EXCERPT PROVIDED »
-*-*-

YOU , you are
your owns worst enemie. You all have heard this expresion, but have you thought
why? Well if you havent I can offer you
my idea because I did.
As it turns out,
we are never alone, even when we are alone. Even when we are alone, we hear voices.
Not made by other people. Not even by ourself. But inside our heads. For a long time I thought there is only 1
voice inside my head that isnt mine. I called this voice The Reasonable man.
Later what I understood that his real name is Fear, but what did the reasonable
man inside my head say to me. Well he
said to be reasonable in what ever I do. You know, play it safe. Dont make huge
mistakes, dont take risks, be really carefull with new things, try not to rush
anywhere, build a carrier safe, dont do things differently than other people
do, dont do things you might fail at. Be safe. Be a reosanable man.
But some time ago
I understood that the resonable man inside my head is not the only voice. There are actually a bunch of them. No I am
not crazy, well mybe a little bit.
To best describe
the idea is to go and see movie called Inside Out. For those who dont know it:
it san animation movie about a little girl. And inside this little girl as in
all humāns in this movie, live 5 tottally different characters. Called JOY,
Anger, Sandnes, Disgust and Fear or as I used to call him The reasonable man.
They see
everything you see and push and pull buttons on a main board to trigger
emotions that they think will suit best.
Now what is most
important in this animation as in life is
--- Who will be behind the main control desk. Which of these 5 emotions
will mostly lead you? Do you know which
of them drives you now, what mood you have?
I know my one. Its JOY. Because
my mood is always Great.
But it wasnt like
that before. You see before, the main captain of ship was captain Fear or as I
called him the resonable man. You seem completly happy and good when everything
is happening as it should. When you are in routine, but when I came up to new
things an alarm was triggered inside my head, and fear took all the control of
events inside my head.
Now as I said
before Fear or the resonable man want to do things safe, dont do smthing new
because it is happy with what is already has and dont like new things he knows
nothing about.
But as I
understood the reasonable man is just scared of everything new. Afraid of
failure, of new things of unexcpeted turns.

-*-*-

WRITTEN TASK 1 »
Answer these questions about the essay on inner voices:
(a) What name did the writer first give the voice inside their head?
(b) How many characters live inside the little girl in the movie Inside Out?
(c) Which emotion does the writer say leads them now?

-*-*-

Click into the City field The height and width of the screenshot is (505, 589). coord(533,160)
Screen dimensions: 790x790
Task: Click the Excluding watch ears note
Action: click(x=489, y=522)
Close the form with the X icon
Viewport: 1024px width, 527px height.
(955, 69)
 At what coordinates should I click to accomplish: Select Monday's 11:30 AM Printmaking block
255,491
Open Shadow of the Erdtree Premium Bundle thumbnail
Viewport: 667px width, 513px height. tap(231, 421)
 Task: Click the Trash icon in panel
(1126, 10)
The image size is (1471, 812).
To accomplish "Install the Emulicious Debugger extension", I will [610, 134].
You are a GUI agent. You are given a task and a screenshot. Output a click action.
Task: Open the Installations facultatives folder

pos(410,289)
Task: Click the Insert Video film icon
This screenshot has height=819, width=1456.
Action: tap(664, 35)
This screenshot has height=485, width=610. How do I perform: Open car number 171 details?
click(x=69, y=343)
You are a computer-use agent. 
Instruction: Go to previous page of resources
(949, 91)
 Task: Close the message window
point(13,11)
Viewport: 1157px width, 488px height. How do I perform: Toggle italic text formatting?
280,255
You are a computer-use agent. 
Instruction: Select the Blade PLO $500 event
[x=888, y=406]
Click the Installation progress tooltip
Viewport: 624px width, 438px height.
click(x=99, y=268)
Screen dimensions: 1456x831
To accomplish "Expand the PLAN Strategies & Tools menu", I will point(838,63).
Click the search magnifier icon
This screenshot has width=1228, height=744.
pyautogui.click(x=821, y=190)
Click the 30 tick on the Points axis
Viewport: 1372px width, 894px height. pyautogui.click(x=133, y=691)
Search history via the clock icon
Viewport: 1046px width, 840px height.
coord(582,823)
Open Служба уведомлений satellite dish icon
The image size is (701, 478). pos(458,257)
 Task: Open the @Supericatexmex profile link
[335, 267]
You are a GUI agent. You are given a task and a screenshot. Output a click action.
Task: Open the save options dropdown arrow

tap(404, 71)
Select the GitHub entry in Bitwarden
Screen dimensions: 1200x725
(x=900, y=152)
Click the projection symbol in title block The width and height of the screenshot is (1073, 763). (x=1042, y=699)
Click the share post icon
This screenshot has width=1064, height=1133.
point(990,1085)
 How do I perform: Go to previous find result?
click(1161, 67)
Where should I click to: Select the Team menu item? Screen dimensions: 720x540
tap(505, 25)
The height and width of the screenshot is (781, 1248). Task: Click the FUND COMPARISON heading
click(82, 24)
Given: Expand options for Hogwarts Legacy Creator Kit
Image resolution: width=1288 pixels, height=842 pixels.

-*-*-

WRITTEN TASK 2 » Return unchanged the lines of the records, beginning at the line that contains "Task: Click the Trash icon in panel" and stopping after the line that contains "click(x=69, y=343)".

FULL SOLUTION 1 »
(a) The Reasonable man
(b) 5
(c) JOY

FULL SOLUTION 2 »
 Task: Click the Trash icon in panel
(1126, 10)
The image size is (1471, 812).
To accomplish "Install the Emulicious Debugger extension", I will [610, 134].
You are a GUI agent. You are given a task and a screenshot. Output a click action.
Task: Open the Installations facultatives folder

pos(410,289)
Task: Click the Insert Video film icon
This screenshot has height=819, width=1456.
Action: tap(664, 35)
This screenshot has height=485, width=610. How do I perform: Open car number 171 details?
click(x=69, y=343)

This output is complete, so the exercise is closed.